さらに、卵の移動禁止による補償制度がしっかりしていれば、今回のように報告が遅れなかったのではないかとして、各国の補償の例を質した。農水省消費・安全局長は「オランダでは疾病50%、健康なら100%」と答弁。重ねて山田議員がアメリカの補償を問い質すと「調べておりません」とあきれた回答。亀井農水相は「十分検討したい」と取り繕った。

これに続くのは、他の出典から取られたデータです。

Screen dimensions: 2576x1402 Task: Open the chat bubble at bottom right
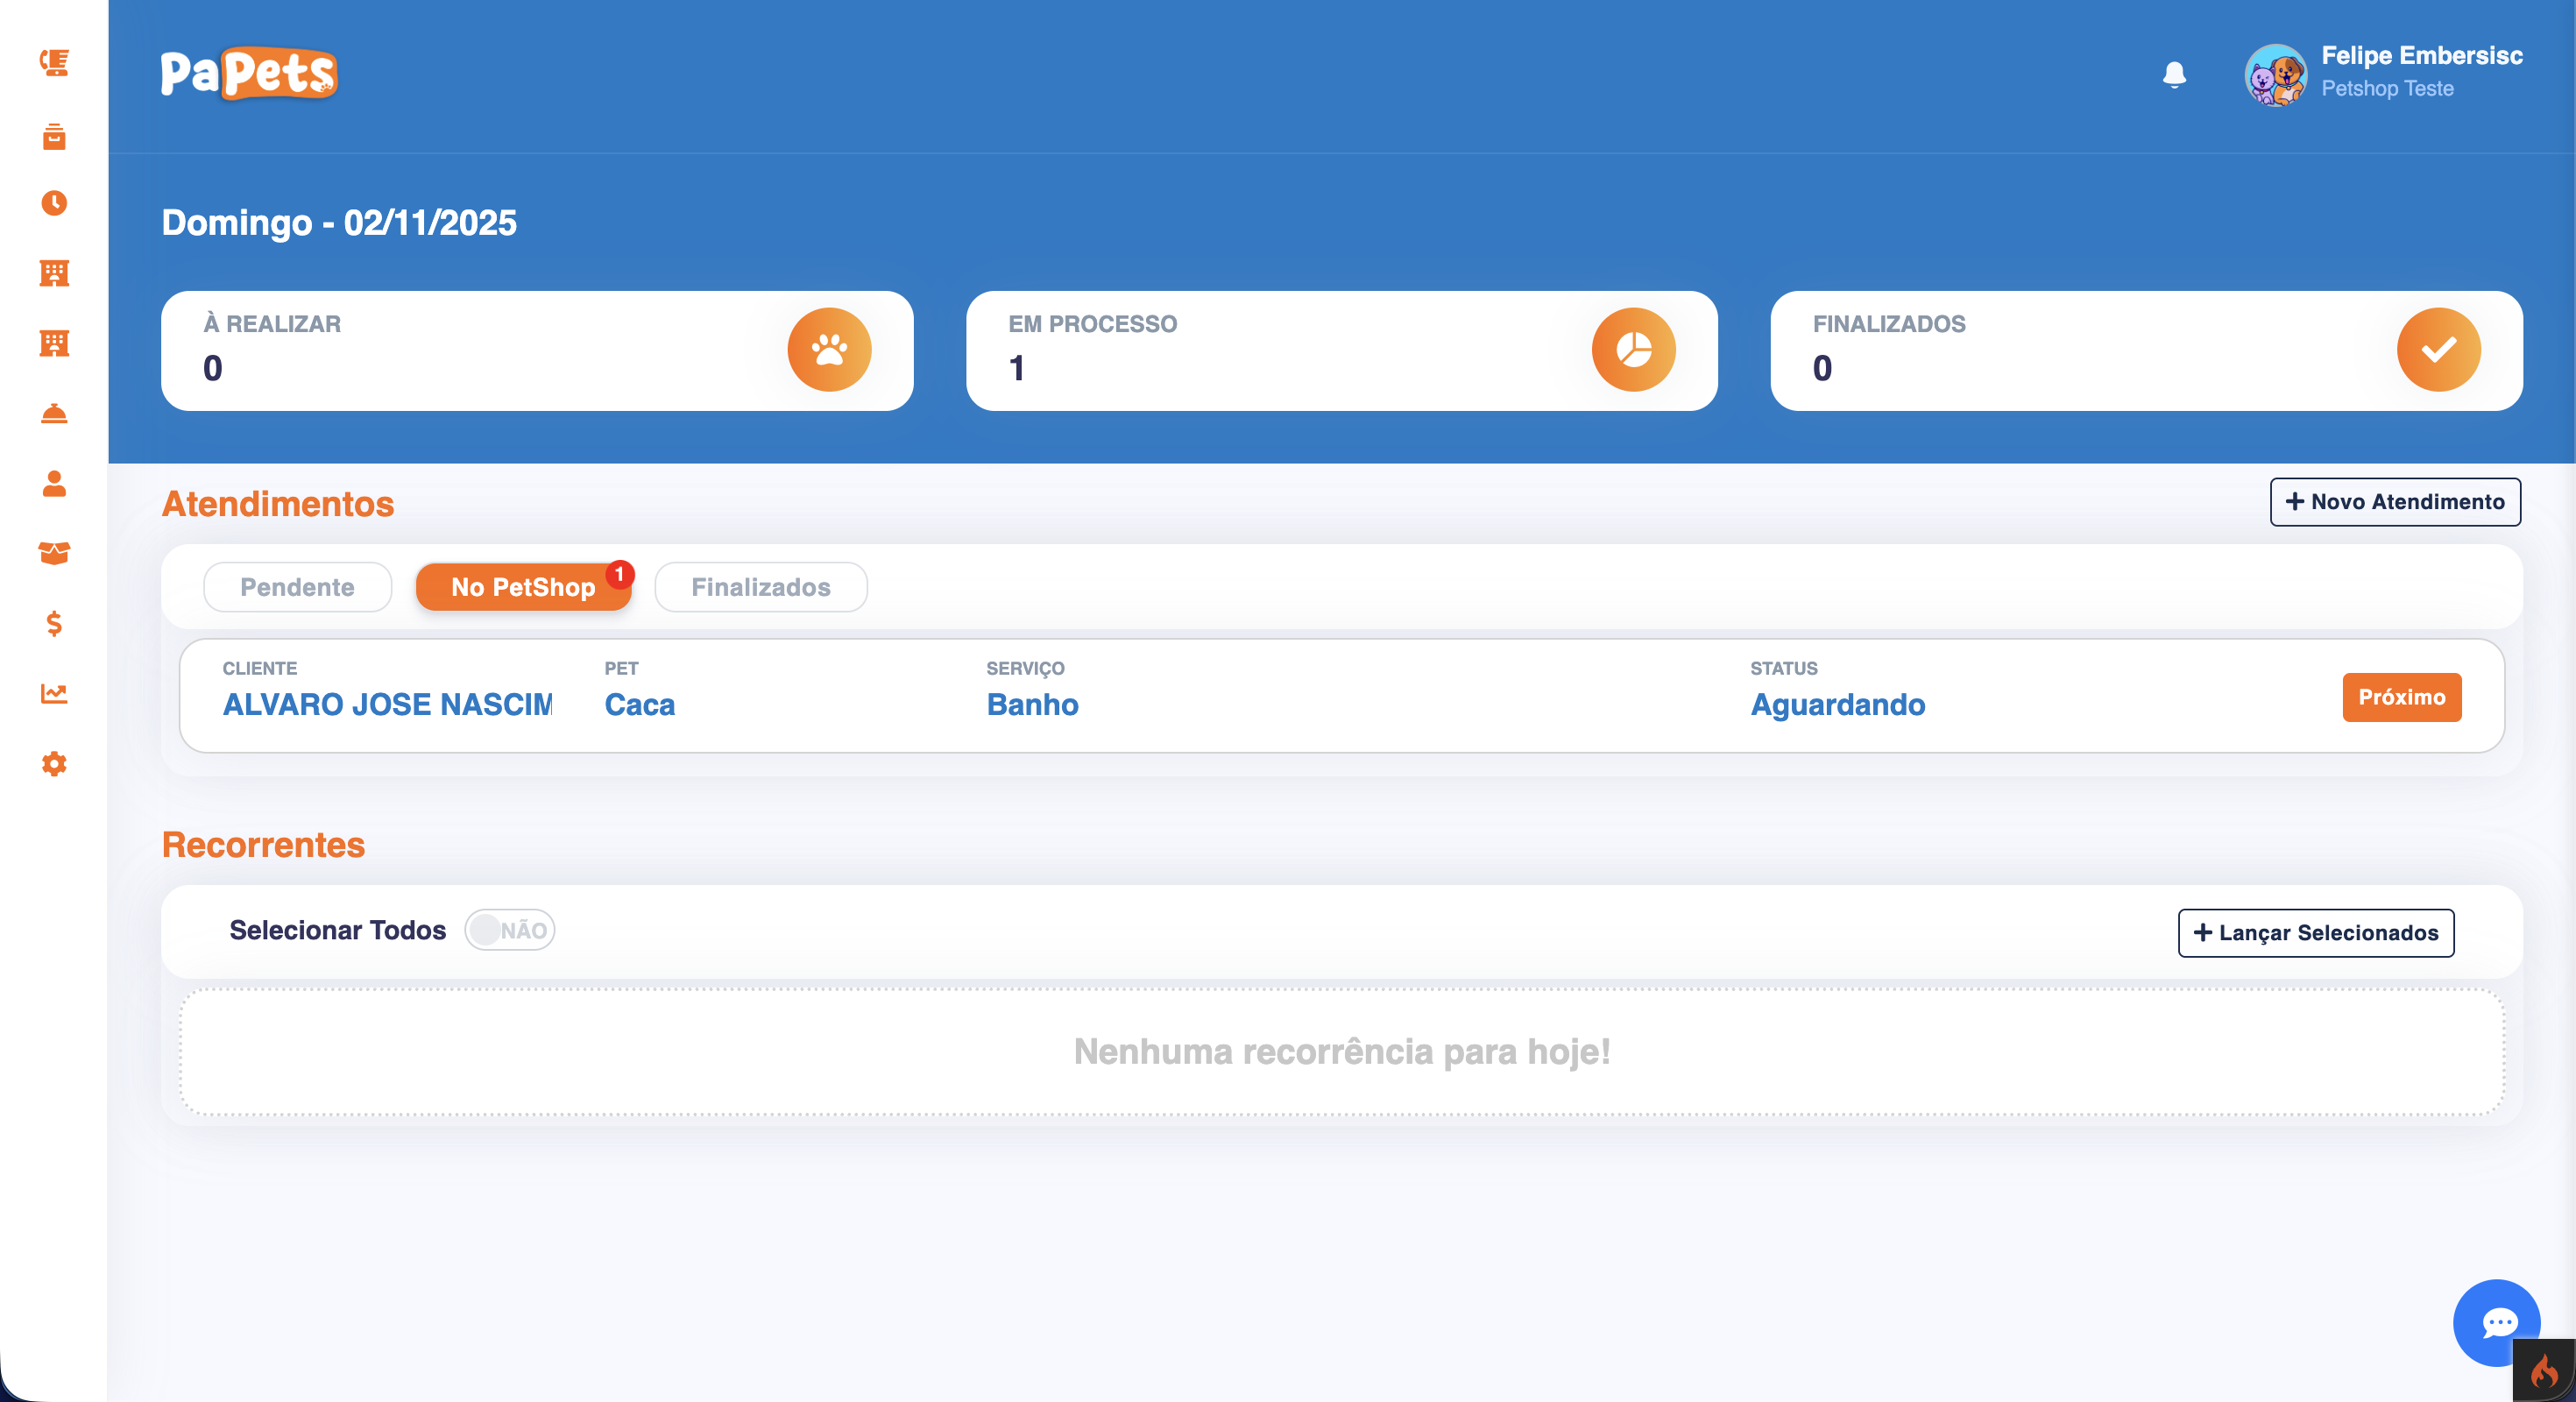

五島議員は「ウイルスの特性があやふやだ」として、東南アジア発生のものとは別の種類である国内の山口、大分、さらには京都のウイルスの解析と感染経路の解明状況について質した。さらに「人インフルエンザ・ウイルスと鳥インフルエンザ・ウイルスが豚などを通して遺伝子組み換えが起きて新型インフルエンザ・ウイルスとなる危惧があり、その変性のスピードも速い」と指摘。「人類にとって極めて危険であり、緊急を要する。厚労省と農水省は遺伝子の変性による人類への直接的な影響のスピードを予測しているのか」と質すとともに、「豚などの調査は日本国内だけで対応できない。WHOと協力してアジア地域での調査や情報収集を実施すべきだし、予算についても配慮すべきだ」と力説した。